As described above, stable detection of a quantity of light can be performed while suppressing the loss of light guided by the optical fiber 18.

A reflection film may be provided at the edge face of the cladding 18b that defines the light extraction region 30, in other words, the portion where light from the core 18a is not transmitted, including the inner periphery wall of the concave portion formed as a result of forming the light extraction region 30. Thus, the light leaking out of the light extraction region 30 is prevented from entering the cladding 18b of the optical fiber 18 to be lost.

An irregular shape with a dielectric multilayer film or a nano structure is formed on the surface of the diffusion member 32 facing the PD 36, i.e., an emission plane of the detected light, to reduce a reflection loss on the emission plane.

Embodiment 2

<Structure>

The structure of the light source apparatus according to the present embodiment is shown in FIG. 4. In the drawings, the members referred to by the same reference numbers as the members in Embodiment 1 are the same members.

The light source apparatus according to the present embodiment comprises two light sources 12, two optical fibers 18 that respectively guide light source light emitted from the two light sources 12, an optical coupler 38 that combines light guided by the two optical fibers 18, two optical fibers 40 that guide light combined by the optical coupler 38, two illumination units 42 respectively optically-coupled to the two optical fibers 40, and a light detection section 50 that detects a quantity of the light source light guided by one of the optical fibers 40.

The two light sources 12, the two optical fibers 18, and the illumination units 42 are substantially the same, respectively. The two optical fibers 40 are substantially the same, except that a light detection section 50 is provided at one of them. The basic structure of each of the optical fibers 40 may be the same as that of the optical fiber 18.

The light source apparatus also includes a controller 28 that controls two light emitting elements 14 in the two light sources 12 based on a detection signal output from the light detection section 50.

<Optical Coupler>

The optical coupler 38 according to the present embodiment is a two-input two-output optical coupler having two input ends and two output ends.

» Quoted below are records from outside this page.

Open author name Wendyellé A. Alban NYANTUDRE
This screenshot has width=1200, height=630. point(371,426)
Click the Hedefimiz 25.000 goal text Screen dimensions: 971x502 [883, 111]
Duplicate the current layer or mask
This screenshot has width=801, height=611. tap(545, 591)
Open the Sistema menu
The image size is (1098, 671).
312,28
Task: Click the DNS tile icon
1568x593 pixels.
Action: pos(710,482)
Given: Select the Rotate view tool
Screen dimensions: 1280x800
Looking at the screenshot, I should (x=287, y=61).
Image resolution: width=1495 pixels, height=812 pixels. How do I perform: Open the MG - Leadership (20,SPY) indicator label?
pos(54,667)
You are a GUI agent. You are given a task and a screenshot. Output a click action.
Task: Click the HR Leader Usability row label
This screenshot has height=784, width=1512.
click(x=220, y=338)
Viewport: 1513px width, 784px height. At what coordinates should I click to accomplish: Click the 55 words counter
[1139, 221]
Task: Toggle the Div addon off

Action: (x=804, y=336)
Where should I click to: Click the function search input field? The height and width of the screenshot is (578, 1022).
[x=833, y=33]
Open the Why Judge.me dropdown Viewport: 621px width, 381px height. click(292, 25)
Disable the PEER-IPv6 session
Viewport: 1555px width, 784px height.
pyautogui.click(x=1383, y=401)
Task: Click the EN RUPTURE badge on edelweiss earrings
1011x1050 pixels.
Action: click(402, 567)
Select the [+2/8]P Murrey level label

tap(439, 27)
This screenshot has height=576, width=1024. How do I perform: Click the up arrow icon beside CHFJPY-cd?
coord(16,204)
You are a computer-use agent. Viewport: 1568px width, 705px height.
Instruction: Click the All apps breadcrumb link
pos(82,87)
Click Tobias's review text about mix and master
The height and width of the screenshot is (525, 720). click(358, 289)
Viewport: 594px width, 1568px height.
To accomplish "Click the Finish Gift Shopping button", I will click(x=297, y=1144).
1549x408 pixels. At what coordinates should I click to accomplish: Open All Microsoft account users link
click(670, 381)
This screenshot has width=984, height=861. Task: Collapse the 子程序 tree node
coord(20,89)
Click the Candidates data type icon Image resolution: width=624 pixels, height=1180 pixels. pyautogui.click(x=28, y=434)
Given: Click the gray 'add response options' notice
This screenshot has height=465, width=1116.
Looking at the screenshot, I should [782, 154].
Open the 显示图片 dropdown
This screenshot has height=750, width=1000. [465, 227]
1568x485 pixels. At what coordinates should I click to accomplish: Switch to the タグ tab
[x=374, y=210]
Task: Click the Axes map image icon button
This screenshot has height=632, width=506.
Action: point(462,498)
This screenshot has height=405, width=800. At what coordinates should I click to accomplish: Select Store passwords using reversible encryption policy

Such an optical coupler has a function of dividing light input from one of the two input ends at a predetermined division ratio and outputting the divided light from the two output ends. The division ratio of the optical coupler 38 in the present embodiment is 50:50, and the optical coupler 38 has a function of dividing the light source light input from one of the two input ends into an equal light quantity ratio and outputting the divided light from the two output ends.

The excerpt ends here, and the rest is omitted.